Q. Is that what we do here at Berkeley?
A. One of the things I like about the Human Rights Center at Berkeley is that the investigative reports that come out of this office have application for both academic scholarship and real-world human rights advocacy. It starts with excellent research and analysis and writing in clear unexaggerated terms. Human Rights Center reports are a reflection of real problems and how people are negotiating the resolution of those problems, as opposed to an aspirational document about a vague duty that may crystallize in the future but doesn’t exist right now. I think studies of victim participation at the International Criminal Court or sexual violence experienced by migrants have practical and institutional implications for how we do this work better or more sensitively or in ways that are for victims or in support of human rights and the rule of law. It’s my go-to resource for academic writing on similar topics. I’m concerned about academics who fall in love with an idea and don’t test it against a reality.
Q. We tend to think of the United States as a great leader on the marriage equality front, but it’s not necessarily so.

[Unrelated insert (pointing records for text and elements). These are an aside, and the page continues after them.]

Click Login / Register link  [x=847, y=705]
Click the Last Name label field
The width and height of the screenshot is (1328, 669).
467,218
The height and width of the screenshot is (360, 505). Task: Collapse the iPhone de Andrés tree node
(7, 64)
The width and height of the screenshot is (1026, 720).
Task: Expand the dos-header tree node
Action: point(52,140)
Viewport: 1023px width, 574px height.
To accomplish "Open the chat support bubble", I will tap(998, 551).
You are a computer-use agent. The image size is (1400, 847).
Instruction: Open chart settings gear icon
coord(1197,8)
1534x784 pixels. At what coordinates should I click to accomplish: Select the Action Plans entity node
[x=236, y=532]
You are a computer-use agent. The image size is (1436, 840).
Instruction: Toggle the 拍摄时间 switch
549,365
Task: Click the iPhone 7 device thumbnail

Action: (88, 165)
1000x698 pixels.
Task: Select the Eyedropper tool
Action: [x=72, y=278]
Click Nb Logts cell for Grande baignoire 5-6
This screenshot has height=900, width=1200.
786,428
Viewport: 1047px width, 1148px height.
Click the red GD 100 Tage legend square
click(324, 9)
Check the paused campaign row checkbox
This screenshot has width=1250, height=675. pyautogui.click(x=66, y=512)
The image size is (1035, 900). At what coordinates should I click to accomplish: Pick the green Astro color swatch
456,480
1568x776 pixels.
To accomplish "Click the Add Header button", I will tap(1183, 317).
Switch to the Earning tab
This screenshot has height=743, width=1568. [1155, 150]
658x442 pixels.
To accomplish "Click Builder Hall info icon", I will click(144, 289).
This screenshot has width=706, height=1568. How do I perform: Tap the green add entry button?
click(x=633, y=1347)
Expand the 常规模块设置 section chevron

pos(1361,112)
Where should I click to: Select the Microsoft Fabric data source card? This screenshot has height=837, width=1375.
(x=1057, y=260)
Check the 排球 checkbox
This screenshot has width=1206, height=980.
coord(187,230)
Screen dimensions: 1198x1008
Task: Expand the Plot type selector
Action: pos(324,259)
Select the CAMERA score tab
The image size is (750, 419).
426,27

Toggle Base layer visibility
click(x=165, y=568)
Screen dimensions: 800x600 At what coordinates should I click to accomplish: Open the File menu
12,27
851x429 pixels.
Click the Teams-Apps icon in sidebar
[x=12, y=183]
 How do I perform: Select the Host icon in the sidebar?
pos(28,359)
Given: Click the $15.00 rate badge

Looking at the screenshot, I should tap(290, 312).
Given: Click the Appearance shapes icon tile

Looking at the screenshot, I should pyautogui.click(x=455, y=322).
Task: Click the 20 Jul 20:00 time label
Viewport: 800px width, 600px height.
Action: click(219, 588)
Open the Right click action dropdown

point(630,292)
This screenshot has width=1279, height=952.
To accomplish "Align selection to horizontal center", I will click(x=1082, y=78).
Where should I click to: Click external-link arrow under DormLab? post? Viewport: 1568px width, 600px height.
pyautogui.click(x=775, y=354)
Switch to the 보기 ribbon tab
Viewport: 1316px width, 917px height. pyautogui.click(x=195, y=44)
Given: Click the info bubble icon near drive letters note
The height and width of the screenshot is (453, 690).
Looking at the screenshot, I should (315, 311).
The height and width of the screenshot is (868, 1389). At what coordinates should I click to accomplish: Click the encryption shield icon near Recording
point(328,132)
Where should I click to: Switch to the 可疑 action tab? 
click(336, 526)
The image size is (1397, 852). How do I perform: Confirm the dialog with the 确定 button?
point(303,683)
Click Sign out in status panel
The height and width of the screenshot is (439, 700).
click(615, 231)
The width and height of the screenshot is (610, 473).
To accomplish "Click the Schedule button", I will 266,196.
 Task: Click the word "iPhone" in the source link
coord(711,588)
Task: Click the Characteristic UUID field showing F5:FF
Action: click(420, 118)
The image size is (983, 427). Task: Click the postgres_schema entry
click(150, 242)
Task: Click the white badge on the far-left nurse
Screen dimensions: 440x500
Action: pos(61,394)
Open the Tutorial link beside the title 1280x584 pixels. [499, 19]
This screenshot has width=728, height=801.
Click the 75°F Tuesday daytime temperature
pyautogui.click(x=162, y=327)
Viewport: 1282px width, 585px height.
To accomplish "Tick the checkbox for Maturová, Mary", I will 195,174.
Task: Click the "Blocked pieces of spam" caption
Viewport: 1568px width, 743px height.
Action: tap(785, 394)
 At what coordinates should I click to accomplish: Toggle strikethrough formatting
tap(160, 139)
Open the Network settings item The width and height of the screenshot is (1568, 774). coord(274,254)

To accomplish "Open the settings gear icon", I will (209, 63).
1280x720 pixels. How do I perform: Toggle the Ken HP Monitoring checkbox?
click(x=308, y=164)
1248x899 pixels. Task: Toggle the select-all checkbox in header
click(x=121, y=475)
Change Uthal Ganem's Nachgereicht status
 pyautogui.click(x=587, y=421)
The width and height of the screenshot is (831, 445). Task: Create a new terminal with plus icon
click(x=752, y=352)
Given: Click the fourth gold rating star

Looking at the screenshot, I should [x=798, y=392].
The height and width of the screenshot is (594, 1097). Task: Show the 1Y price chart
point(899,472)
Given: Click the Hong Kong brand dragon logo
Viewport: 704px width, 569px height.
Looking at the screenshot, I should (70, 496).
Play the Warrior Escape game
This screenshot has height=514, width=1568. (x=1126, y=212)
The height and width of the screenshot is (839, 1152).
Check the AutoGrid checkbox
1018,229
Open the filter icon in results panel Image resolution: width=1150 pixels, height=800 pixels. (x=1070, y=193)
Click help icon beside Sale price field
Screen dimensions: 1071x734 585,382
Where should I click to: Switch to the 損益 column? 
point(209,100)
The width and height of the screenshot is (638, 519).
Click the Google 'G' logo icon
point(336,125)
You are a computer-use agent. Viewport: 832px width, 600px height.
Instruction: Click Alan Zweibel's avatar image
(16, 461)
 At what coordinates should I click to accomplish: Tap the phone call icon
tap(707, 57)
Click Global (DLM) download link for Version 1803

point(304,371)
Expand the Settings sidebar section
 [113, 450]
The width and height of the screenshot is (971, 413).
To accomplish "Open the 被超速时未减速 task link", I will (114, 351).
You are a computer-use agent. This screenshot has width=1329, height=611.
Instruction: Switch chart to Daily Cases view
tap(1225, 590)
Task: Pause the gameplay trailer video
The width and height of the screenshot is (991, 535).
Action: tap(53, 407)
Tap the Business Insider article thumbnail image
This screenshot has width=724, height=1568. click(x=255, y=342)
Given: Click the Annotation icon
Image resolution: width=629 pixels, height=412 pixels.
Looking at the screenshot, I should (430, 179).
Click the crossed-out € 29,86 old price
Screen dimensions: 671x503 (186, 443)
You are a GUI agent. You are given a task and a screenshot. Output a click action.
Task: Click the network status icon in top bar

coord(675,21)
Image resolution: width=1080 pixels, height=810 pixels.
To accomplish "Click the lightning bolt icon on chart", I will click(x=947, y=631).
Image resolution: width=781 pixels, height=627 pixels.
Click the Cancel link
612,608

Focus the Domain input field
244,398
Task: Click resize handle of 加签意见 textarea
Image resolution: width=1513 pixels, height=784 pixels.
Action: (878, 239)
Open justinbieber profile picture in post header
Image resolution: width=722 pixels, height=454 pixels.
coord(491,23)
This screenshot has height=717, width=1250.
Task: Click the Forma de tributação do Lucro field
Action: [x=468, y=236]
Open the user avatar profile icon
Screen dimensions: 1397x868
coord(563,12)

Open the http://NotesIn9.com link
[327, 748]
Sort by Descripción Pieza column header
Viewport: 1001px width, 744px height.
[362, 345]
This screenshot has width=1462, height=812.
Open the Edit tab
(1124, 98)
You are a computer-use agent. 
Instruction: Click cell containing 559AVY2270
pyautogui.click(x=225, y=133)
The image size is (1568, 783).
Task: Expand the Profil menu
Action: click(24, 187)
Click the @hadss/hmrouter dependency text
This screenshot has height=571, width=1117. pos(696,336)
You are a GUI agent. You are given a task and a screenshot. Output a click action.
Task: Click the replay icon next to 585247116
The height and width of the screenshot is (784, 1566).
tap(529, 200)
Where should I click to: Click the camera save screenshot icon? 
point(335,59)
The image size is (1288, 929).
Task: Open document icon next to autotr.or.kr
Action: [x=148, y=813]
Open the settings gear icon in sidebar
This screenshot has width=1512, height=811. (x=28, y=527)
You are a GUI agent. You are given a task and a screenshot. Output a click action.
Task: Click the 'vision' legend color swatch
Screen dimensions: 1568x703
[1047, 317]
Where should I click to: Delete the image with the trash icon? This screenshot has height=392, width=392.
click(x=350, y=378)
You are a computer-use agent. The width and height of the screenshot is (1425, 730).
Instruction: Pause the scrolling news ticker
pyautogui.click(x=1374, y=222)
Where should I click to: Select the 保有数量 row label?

A. The United States is both a leader and a laggard, because some states were out front and others resisted. Some of our state supreme courts came up with loony ideas about marriage. The Indiana Supreme Court, for example, ruled that marriage exists to save the children of unwed teenagers from bastard status. They were down to one, decidedly unromantic, reason for limiting marriage to opposite sex couples: to give a status incentive, usually to young people who accidentally get pregnant, to rescue them and their unborn children from stigma and discrimination.
Q. What’s the gist of the amicus brief on marriage equality that you drafted and filed in the U.S. Supreme Court?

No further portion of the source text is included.